• _Extracted entries_
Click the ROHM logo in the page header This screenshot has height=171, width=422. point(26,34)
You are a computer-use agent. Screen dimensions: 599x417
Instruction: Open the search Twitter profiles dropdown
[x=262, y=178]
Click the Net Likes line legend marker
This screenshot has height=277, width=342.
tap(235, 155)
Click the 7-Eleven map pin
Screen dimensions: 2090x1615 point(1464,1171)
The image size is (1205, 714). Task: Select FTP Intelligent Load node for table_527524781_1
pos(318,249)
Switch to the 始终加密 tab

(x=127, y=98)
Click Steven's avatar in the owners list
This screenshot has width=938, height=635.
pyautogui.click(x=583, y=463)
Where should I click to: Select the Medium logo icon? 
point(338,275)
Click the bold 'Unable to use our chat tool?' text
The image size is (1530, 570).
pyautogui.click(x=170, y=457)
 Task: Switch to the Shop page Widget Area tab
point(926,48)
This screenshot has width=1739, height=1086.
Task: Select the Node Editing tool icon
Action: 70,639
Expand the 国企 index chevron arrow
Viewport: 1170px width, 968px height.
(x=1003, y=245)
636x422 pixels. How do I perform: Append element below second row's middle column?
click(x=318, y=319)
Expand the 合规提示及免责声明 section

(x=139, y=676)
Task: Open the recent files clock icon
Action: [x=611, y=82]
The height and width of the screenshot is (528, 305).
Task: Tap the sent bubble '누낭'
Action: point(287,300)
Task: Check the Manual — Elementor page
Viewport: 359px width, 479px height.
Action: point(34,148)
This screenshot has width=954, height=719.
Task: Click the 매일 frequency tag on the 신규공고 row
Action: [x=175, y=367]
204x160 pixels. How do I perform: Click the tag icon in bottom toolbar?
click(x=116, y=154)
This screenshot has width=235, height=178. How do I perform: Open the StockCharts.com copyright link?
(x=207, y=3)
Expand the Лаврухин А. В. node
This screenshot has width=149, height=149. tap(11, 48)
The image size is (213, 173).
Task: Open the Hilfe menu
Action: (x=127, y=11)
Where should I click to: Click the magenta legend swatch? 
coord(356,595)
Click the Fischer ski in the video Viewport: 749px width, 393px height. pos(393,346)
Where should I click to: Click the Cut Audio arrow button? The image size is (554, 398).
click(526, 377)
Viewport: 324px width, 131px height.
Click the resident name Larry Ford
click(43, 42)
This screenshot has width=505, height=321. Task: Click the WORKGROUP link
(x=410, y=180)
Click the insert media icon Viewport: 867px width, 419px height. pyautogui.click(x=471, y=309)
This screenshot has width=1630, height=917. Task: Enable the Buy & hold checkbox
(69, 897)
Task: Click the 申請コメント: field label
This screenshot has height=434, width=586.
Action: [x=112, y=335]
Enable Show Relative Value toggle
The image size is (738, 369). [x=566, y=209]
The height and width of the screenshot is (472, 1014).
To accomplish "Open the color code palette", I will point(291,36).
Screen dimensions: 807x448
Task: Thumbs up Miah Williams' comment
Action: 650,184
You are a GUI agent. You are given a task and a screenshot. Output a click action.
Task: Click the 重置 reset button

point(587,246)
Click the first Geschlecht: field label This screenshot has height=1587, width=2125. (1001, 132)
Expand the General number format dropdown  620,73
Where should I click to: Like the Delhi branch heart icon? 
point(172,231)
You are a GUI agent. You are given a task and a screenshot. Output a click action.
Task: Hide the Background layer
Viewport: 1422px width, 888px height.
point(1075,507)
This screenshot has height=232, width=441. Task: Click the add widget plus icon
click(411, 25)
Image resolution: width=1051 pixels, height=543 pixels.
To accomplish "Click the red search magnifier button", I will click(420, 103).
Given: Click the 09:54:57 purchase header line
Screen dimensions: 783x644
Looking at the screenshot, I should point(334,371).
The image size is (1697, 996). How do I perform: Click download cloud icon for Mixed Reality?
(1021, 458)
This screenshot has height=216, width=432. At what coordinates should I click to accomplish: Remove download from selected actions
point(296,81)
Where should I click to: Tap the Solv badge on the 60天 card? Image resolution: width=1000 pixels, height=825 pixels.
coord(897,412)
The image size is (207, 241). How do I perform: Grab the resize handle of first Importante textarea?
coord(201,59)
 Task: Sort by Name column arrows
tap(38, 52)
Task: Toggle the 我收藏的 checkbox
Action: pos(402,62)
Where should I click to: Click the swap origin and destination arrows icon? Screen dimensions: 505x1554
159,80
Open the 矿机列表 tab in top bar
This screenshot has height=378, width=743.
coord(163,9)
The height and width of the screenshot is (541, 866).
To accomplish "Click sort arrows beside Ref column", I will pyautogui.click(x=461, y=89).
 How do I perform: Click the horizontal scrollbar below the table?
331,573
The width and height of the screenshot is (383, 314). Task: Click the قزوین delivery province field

• _Set problem_
Rewrite all of the material above as a JSON list of strings, one string per line, leaving out blank lines.

• _Worked solution_
[
  "Click the ROHM logo in the page header This screenshot has height=171, width=422. point(26,34)",
  "You are a computer-use agent. Screen dimensions: 599x417",
  "Instruction: Open the search Twitter profiles dropdown",
  "[x=262, y=178]",
  "Click the Net Likes line legend marker",
  "This screenshot has height=277, width=342.",
  "tap(235, 155)",
  "Click the 7-Eleven map pin",
  "Screen dimensions: 2090x1615 point(1464,1171)",
  "The image size is (1205, 714). Task: Select FTP Intelligent Load node for table_527524781_1",
  "pos(318,249)",
  "Switch to the 始终加密 tab",
  "(x=127, y=98)",
  "Click Steven's avatar in the owners list",
  "This screenshot has width=938, height=635.",
  "pyautogui.click(x=583, y=463)",
  "Where should I click to: Select the Medium logo icon? ",
  "point(338,275)",
  "Click the bold 'Unable to use our chat tool?' text",
  "The image size is (1530, 570).",
  "pyautogui.click(x=170, y=457)",
  " Task: Switch to the Shop page Widget Area tab",
  "point(926,48)",
  "This screenshot has width=1739, height=1086.",
  "Task: Select the Node Editing tool icon",
  "Action: 70,639",
  "Expand the 国企 index chevron arrow",
  "Viewport: 1170px width, 968px height.",
  "(x=1003, y=245)",
  "636x422 pixels. How do I perform: Append element below second row's middle column?",
  "click(x=318, y=319)",
  "Expand the 合规提示及免责声明 section",
  "(x=139, y=676)",
  "Task: Open the recent files clock icon",
  "Action: [x=611, y=82]",
  "The height and width of the screenshot is (528, 305).",
  "Task: Tap the sent bubble '누낭'",
  "Action: point(287,300)",
  "Task: Check the Manual — Elementor page",
  "Viewport: 359px width, 479px height.",
  "Action: point(34,148)",
  "This screenshot has width=954, height=719.",
  "Task: Click the 매일 frequency tag on the 신규공고 row",
  "Action: [x=175, y=367]",
  "204x160 pixels. How do I perform: Click the tag icon in bottom toolbar?",
  "click(x=116, y=154)",
  "This screenshot has width=235, height=178. How do I perform: Open the StockCharts.com copyright link?",
  "(x=207, y=3)",
  "Expand the Лаврухин А. В. node",
  "This screenshot has width=149, height=149. tap(11, 48)",
  "The image size is (213, 173).",
  "Task: Open the Hilfe menu",
  "Action: (x=127, y=11)",
  "Where should I click to: Click the magenta legend swatch? ",
  "coord(356,595)",
  "Click the Fischer ski in the video Viewport: 749px width, 393px height. pos(393,346)",
  "Where should I click to: Click the Cut Audio arrow button? The image size is (554, 398).",
  "click(526, 377)",
  "Viewport: 324px width, 131px height.",
  "Click the resident name Larry Ford",
  "click(43, 42)",
  "This screenshot has width=505, height=321. Task: Click the WORKGROUP link",
  "(x=410, y=180)",
  "Click the insert media icon Viewport: 867px width, 419px height. pyautogui.click(x=471, y=309)",
  "This screenshot has width=1630, height=917. Task: Enable the Buy & hold checkbox",
  "(69, 897)",
  "Task: Click the 申請コメント: field label",
  "This screenshot has height=434, width=586.",
  "Action: [x=112, y=335]",
  "Enable Show Relative Value toggle",
  "The image size is (738, 369). [x=566, y=209]",
  "The height and width of the screenshot is (472, 1014).",
  "To accomplish \"Open the color code palette\", I will point(291,36).",
  "Screen dimensions: 807x448",
  "Task: Thumbs up Miah Williams' comment",
  "Action: 650,184",
  "You are a GUI agent. You are given a task and a screenshot. Output a click action.",
  "Task: Click the 重置 reset button",
  "point(587,246)",
  "Click the first Geschlecht: field label This screenshot has height=1587, width=2125. (1001, 132)",
  "Expand the General number format dropdown  620,73",
  "Where should I click to: Like the Delhi branch heart icon? ",
  "point(172,231)",
  "You are a GUI agent. You are given a task and a screenshot. Output a click action.",
  "Task: Hide the Background layer",
  "Viewport: 1422px width, 888px height.",
  "point(1075,507)",
  "This screenshot has height=232, width=441. Task: Click the add widget plus icon",
  "click(411, 25)",
  "Image resolution: width=1051 pixels, height=543 pixels.",
  "To accomplish \"Click the red search magnifier button\", I will click(420, 103).",
  "Given: Click the 09:54:57 purchase header line",
  "Screen dimensions: 783x644",
  "Looking at the screenshot, I should point(334,371).",
  "The image size is (1697, 996). How do I perform: Click download cloud icon for Mixed Reality?",
  "(1021, 458)",
  "This screenshot has height=216, width=432. At what coordinates should I click to accomplish: Remove download from selected actions",
  "point(296,81)",
  "Where should I click to: Tap the Solv badge on the 60天 card? Image resolution: width=1000 pixels, height=825 pixels.",
  "coord(897,412)",
  "The image size is (207, 241). How do I perform: Grab the resize handle of first Importante textarea?",
  "coord(201,59)",
  " Task: Sort by Name column arrows",
  "tap(38, 52)",
  "Task: Toggle the 我收藏的 checkbox",
  "Action: pos(402,62)",
  "Where should I click to: Click the swap origin and destination arrows icon? Screen dimensions: 505x1554",
  "159,80",
  "Open the 矿机列表 tab in top bar",
  "This screenshot has height=378, width=743.",
  "coord(163,9)",
  "The height and width of the screenshot is (541, 866).",
  "To accomplish \"Click sort arrows beside Ref column\", I will pyautogui.click(x=461, y=89).",
  " How do I perform: Click the horizontal scrollbar below the table?",
  "331,573",
  "The width and height of the screenshot is (383, 314). Task: Click the قزوین delivery province field"
]